_Instructions to follow_
Edit the rows below so that every "GUI agent" becomes "desktop agent", with everything else left unchanged.
-- Begin Material shown --
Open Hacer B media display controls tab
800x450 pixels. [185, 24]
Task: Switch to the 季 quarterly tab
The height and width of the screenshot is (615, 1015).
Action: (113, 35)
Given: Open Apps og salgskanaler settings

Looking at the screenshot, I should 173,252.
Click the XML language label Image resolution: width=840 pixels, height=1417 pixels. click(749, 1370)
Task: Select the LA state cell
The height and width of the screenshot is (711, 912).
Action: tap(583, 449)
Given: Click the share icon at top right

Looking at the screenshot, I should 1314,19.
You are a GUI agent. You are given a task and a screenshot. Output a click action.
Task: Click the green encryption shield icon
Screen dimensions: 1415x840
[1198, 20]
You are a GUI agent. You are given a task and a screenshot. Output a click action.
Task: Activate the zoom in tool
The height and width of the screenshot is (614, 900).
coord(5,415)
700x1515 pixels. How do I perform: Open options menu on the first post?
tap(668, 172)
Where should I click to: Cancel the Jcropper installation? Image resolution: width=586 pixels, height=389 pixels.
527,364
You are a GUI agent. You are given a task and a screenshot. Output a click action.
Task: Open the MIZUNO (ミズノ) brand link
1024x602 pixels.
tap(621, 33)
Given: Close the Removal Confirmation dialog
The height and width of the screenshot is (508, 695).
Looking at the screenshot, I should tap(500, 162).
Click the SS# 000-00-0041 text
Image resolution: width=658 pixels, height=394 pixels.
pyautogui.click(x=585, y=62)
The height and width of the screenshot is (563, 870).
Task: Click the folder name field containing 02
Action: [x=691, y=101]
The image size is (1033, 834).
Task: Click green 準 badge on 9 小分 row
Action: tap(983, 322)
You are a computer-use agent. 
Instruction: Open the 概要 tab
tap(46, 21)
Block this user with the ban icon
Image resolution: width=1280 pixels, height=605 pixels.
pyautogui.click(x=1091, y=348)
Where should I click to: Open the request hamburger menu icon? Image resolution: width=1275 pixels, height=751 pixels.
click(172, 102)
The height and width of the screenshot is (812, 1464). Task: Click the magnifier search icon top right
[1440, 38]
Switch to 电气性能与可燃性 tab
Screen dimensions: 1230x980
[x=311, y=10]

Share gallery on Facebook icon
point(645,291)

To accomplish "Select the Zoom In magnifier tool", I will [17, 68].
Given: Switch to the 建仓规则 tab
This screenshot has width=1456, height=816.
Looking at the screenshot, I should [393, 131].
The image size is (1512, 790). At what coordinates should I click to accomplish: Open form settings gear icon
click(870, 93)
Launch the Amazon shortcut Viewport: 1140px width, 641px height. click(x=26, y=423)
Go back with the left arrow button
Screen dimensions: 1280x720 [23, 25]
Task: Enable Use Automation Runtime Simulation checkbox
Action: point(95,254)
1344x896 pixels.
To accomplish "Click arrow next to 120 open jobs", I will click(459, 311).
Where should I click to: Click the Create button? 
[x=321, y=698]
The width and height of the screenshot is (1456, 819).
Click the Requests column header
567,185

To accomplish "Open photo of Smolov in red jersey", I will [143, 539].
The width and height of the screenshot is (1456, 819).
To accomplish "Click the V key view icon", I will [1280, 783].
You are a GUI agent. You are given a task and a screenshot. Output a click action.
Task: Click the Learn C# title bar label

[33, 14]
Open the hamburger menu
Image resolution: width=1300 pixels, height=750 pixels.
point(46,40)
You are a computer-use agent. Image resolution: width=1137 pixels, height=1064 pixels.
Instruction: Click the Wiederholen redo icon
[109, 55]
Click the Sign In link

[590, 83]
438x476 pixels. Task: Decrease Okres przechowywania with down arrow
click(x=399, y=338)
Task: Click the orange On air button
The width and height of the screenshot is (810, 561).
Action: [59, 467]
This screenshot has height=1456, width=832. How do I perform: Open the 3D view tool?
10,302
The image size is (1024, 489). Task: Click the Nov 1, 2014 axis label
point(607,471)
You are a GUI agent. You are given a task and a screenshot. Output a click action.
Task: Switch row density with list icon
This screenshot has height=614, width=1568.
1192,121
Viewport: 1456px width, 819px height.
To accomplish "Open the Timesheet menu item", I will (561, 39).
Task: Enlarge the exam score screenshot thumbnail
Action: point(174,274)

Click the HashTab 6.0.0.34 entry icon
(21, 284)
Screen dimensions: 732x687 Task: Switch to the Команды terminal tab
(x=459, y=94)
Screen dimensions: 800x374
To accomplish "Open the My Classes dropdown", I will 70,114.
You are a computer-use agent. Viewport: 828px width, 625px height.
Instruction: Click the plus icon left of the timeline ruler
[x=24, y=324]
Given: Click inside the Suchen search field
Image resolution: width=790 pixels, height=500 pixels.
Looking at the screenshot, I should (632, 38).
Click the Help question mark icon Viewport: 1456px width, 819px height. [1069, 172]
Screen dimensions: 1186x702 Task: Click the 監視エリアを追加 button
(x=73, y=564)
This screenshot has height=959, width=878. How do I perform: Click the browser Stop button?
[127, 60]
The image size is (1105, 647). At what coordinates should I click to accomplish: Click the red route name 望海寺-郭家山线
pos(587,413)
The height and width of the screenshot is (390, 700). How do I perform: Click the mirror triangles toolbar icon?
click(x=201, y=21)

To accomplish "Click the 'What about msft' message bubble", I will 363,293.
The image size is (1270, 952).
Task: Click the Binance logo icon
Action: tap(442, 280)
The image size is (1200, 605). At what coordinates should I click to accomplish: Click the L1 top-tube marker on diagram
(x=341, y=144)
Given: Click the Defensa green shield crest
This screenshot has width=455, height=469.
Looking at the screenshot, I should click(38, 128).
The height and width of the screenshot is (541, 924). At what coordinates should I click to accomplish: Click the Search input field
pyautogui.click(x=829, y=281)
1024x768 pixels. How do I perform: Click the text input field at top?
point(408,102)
-- End Material shown --
_Correct answer_
Open Hacer B media display controls tab
800x450 pixels. [185, 24]
Task: Switch to the 季 quarterly tab
The height and width of the screenshot is (615, 1015).
Action: (113, 35)
Given: Open Apps og salgskanaler settings

Looking at the screenshot, I should 173,252.
Click the XML language label Image resolution: width=840 pixels, height=1417 pixels. click(749, 1370)
Task: Select the LA state cell
The height and width of the screenshot is (711, 912).
Action: tap(583, 449)
Given: Click the share icon at top right

Looking at the screenshot, I should 1314,19.
You are a desktop agent. You are given a task and a screenshot. Output a click action.
Task: Click the green encryption shield icon
Screen dimensions: 1415x840
[1198, 20]
You are a desktop agent. You are given a task and a screenshot. Output a click action.
Task: Activate the zoom in tool
The height and width of the screenshot is (614, 900).
coord(5,415)
700x1515 pixels. How do I perform: Open options menu on the first post?
tap(668, 172)
Where should I click to: Cancel the Jcropper installation? Image resolution: width=586 pixels, height=389 pixels.
527,364
You are a desktop agent. You are given a task and a screenshot. Output a click action.
Task: Open the MIZUNO (ミズノ) brand link
1024x602 pixels.
tap(621, 33)
Given: Close the Removal Confirmation dialog
The height and width of the screenshot is (508, 695).
Looking at the screenshot, I should tap(500, 162).
Click the SS# 000-00-0041 text
Image resolution: width=658 pixels, height=394 pixels.
pyautogui.click(x=585, y=62)
The height and width of the screenshot is (563, 870).
Task: Click the folder name field containing 02
Action: [x=691, y=101]
The image size is (1033, 834).
Task: Click green 準 badge on 9 小分 row
Action: tap(983, 322)
You are a computer-use agent. 
Instruction: Open the 概要 tab
tap(46, 21)
Block this user with the ban icon
Image resolution: width=1280 pixels, height=605 pixels.
pyautogui.click(x=1091, y=348)
Where should I click to: Open the request hamburger menu icon? Image resolution: width=1275 pixels, height=751 pixels.
click(172, 102)
The height and width of the screenshot is (812, 1464). Task: Click the magnifier search icon top right
[1440, 38]
Switch to 电气性能与可燃性 tab
Screen dimensions: 1230x980
[x=311, y=10]

Share gallery on Facebook icon
point(645,291)

To accomplish "Select the Zoom In magnifier tool", I will [17, 68].
Given: Switch to the 建仓规则 tab
This screenshot has width=1456, height=816.
Looking at the screenshot, I should [393, 131].
The image size is (1512, 790). At what coordinates should I click to accomplish: Open form settings gear icon
click(870, 93)
Launch the Amazon shortcut Viewport: 1140px width, 641px height. click(x=26, y=423)
Go back with the left arrow button
Screen dimensions: 1280x720 [23, 25]
Task: Enable Use Automation Runtime Simulation checkbox
Action: point(95,254)
1344x896 pixels.
To accomplish "Click arrow next to 120 open jobs", I will click(459, 311).
Where should I click to: Click the Create button? 
[x=321, y=698]
The width and height of the screenshot is (1456, 819).
Click the Requests column header
567,185

To accomplish "Open photo of Smolov in red jersey", I will [143, 539].
The width and height of the screenshot is (1456, 819).
To accomplish "Click the V key view icon", I will [1280, 783].
You are a desktop agent. You are given a task and a screenshot. Output a click action.
Task: Click the Learn C# title bar label

[33, 14]
Open the hamburger menu
Image resolution: width=1300 pixels, height=750 pixels.
point(46,40)
You are a computer-use agent. Image resolution: width=1137 pixels, height=1064 pixels.
Instruction: Click the Wiederholen redo icon
[109, 55]
Click the Sign In link

[590, 83]
438x476 pixels. Task: Decrease Okres przechowywania with down arrow
click(x=399, y=338)
Task: Click the orange On air button
The width and height of the screenshot is (810, 561).
Action: [59, 467]
This screenshot has height=1456, width=832. How do I perform: Open the 3D view tool?
10,302
The image size is (1024, 489). Task: Click the Nov 1, 2014 axis label
point(607,471)
You are a desktop agent. You are given a task and a screenshot. Output a click action.
Task: Switch row density with list icon
This screenshot has height=614, width=1568.
1192,121
Viewport: 1456px width, 819px height.
To accomplish "Open the Timesheet menu item", I will (561, 39).
Task: Enlarge the exam score screenshot thumbnail
Action: point(174,274)

Click the HashTab 6.0.0.34 entry icon
(21, 284)
Screen dimensions: 732x687 Task: Switch to the Команды terminal tab
(x=459, y=94)
Screen dimensions: 800x374
To accomplish "Open the My Classes dropdown", I will 70,114.
You are a computer-use agent. Viewport: 828px width, 625px height.
Instruction: Click the plus icon left of the timeline ruler
[x=24, y=324]
Given: Click inside the Suchen search field
Image resolution: width=790 pixels, height=500 pixels.
Looking at the screenshot, I should (632, 38).
Click the Help question mark icon Viewport: 1456px width, 819px height. [1069, 172]
Screen dimensions: 1186x702 Task: Click the 監視エリアを追加 button
(x=73, y=564)
This screenshot has height=959, width=878. How do I perform: Click the browser Stop button?
[127, 60]
The image size is (1105, 647). At what coordinates should I click to accomplish: Click the red route name 望海寺-郭家山线
pos(587,413)
The height and width of the screenshot is (390, 700). How do I perform: Click the mirror triangles toolbar icon?
click(x=201, y=21)

To accomplish "Click the 'What about msft' message bubble", I will 363,293.
The image size is (1270, 952).
Task: Click the Binance logo icon
Action: tap(442, 280)
The image size is (1200, 605). At what coordinates should I click to accomplish: Click the L1 top-tube marker on diagram
(x=341, y=144)
Given: Click the Defensa green shield crest
This screenshot has width=455, height=469.
Looking at the screenshot, I should click(38, 128).
The height and width of the screenshot is (541, 924). At what coordinates should I click to accomplish: Click the Search input field
pyautogui.click(x=829, y=281)
1024x768 pixels. How do I perform: Click the text input field at top?
point(408,102)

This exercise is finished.